Profession : passeuse

Dans Légendes Urbaines, dont on peut retrouver les vidéos sur les réseaux sociaux et le site de RFI, elle était capitaine et parlait de rap, mais pas que. « D’autres font ça très bien. Ça ne m’intéresse pas de m’adresser uniquement à ceux qui savent déjà. » Les débats y sont donc nombreux, sur ses sujets de prédilection. L’un d’eux a porté sur la place – essentielle et souvent à l’ombre des hommes – des femmes dans l’industrie. Dans l’une des séquences de l’émission, on pouvait entendre Daphné, la réalisatrice Leïla Sy, ou encore Elga Gnaly, qui bossait à La Place, recevoir des messages de Fianso, Dry, ou Kery James, encore lui. Lors de cette soirée à Orly, un écran diffuse le film qu’elle a co-écrit, Légendes Urbaines, et qui fait une large part à l’Afrique.

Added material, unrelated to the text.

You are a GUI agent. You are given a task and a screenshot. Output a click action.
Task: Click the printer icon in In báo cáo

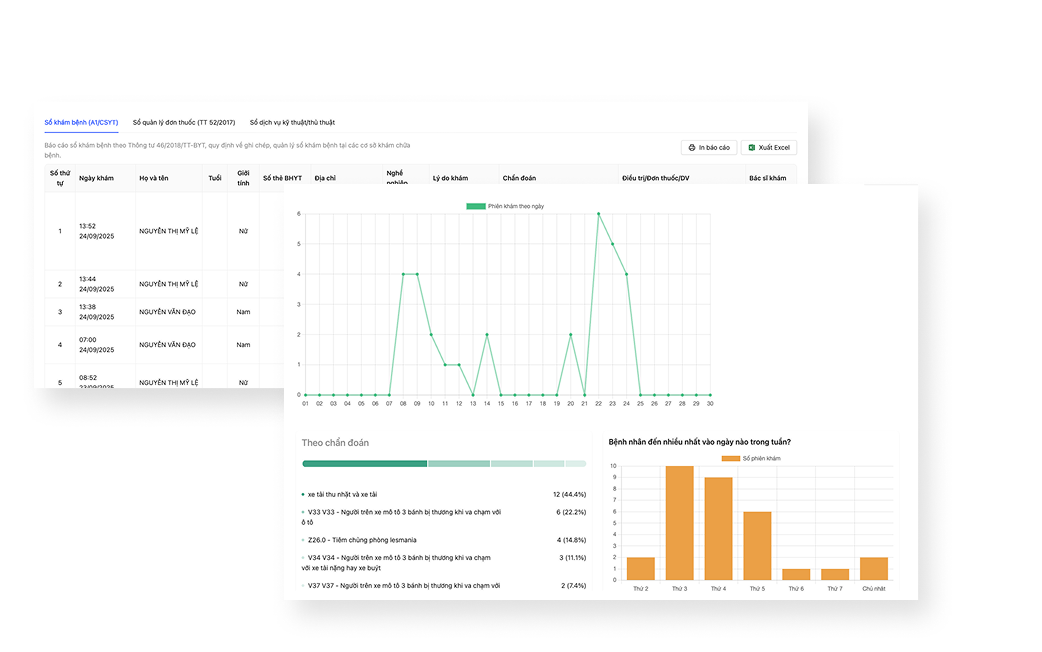tap(692, 148)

Brice de Saint-Albin, un des chroniqueurs, y évoque par exemple la revanche des blédards. Une manière ironique et maline de souligner que les liens entre les rappeuses et des rappeurs du continent africain et celles et ceux de la diaspora sont moins angéliques qu’il n’y paraît au demeurant…

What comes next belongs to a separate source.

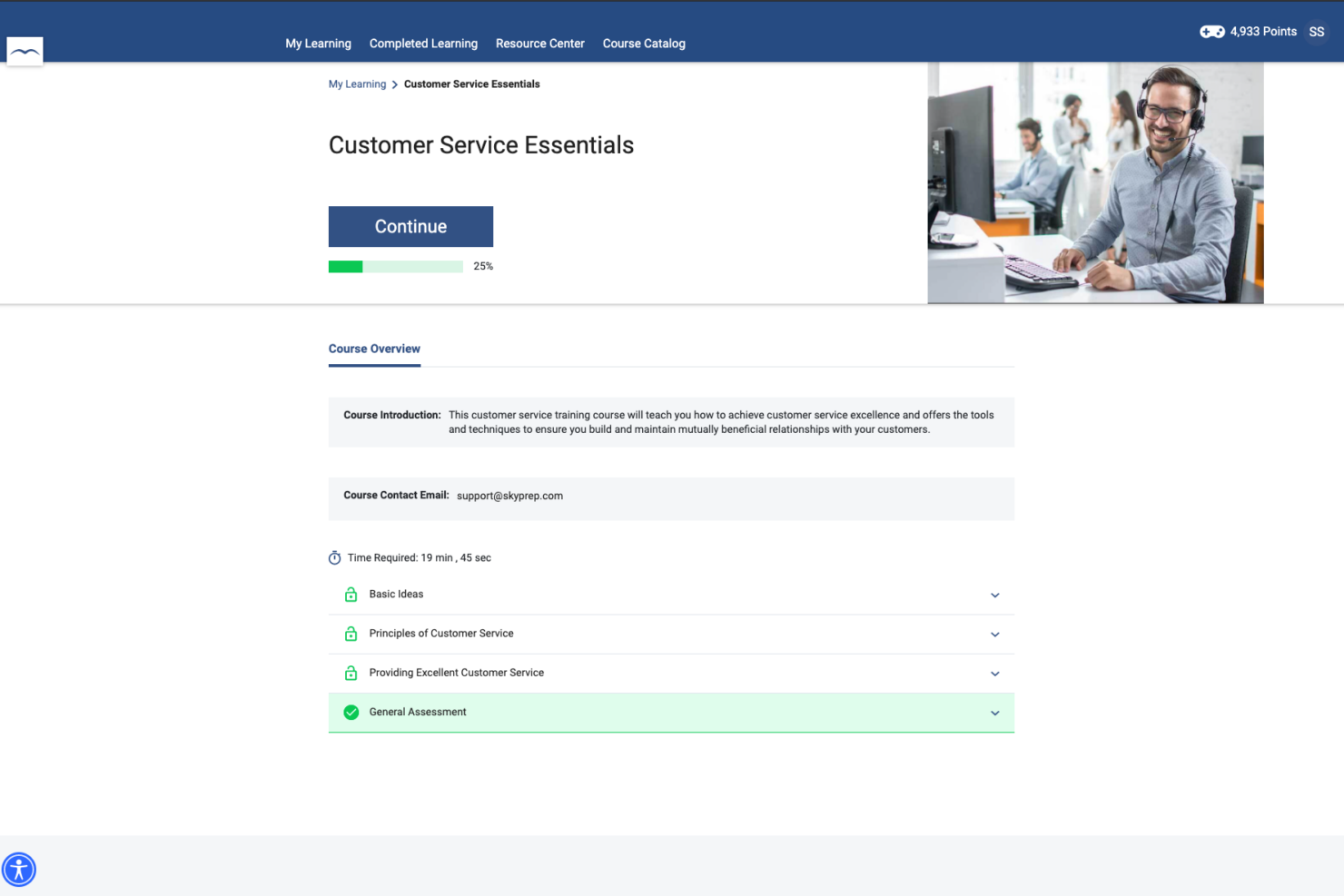This screenshot has height=896, width=1344.
Task: Open the SS user avatar menu
Action: (1316, 32)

Si à Lille, les soirées rap étaient difficiles à organiser, elles permettaient d’y entendre de la musique afro-caribéenne. « Pour contourner les interdictions de passer du rap, toutes les 30 minutes, dans les soirées, les DJs balançaient un morceau de Koffi Olomidé, de Papa Wemba – paix à son âme – ou de Kassav’ ! » Elle arpente très régulièrement le continent africain, pour hoster des événements humanitaires ou participer à des talent shows comme celui organisé il y a quelques années par Island Africa. Une plasticité professionnelle revendiquée par celle qui affirme être à l’aise avec son côté « G.O. du Club Med », « entertainer ». Celle qu’on présente comme une métisse, tantôt tchadienne, tantôt éthiopienne serait donc particulièrement à l’aise sur la terre de ses ancêtres.

Des Juliette

La réalité, c’est que son identité est beaucoup plus confuse que cela, elle qui se revendique « ch’ti et épicurienne, aussi à l’aise dans les dîners mondains que dans les chichas ». Juliette Fievet a été adoptée toute petite et élevée par deux entrepreneurs surbookés, mais attentifs à leur fille qui a reçu une éducation et des valeurs qui ne venaient pas encore de la street. « Le rap a été très vite important dans ma vie ; j’y entendais le rejet de l’injustice, la puissance politique », se souvient celle qui se rappelle avoir toujours été vue comme « à part », dans ce Nord où elle revient souvent, retrouver les femmes de sa vie, sa mère et sa grand-mère.

Antillaise ? Italienne ? De ses recherches, amorcées à l’âge de 30 ans, Juliette ressort avec des bribes de son histoire, une autre identité, « Yarda Djeo », celle de sa naissance, inscrit sur des documents administratifs qu’elle a pu récupérer. Elle assure que cela ne la trouble pas (plus ?). Encore une autre histoire de dingue, sa légende urbaine, à elle, cette fois. Pour une fois.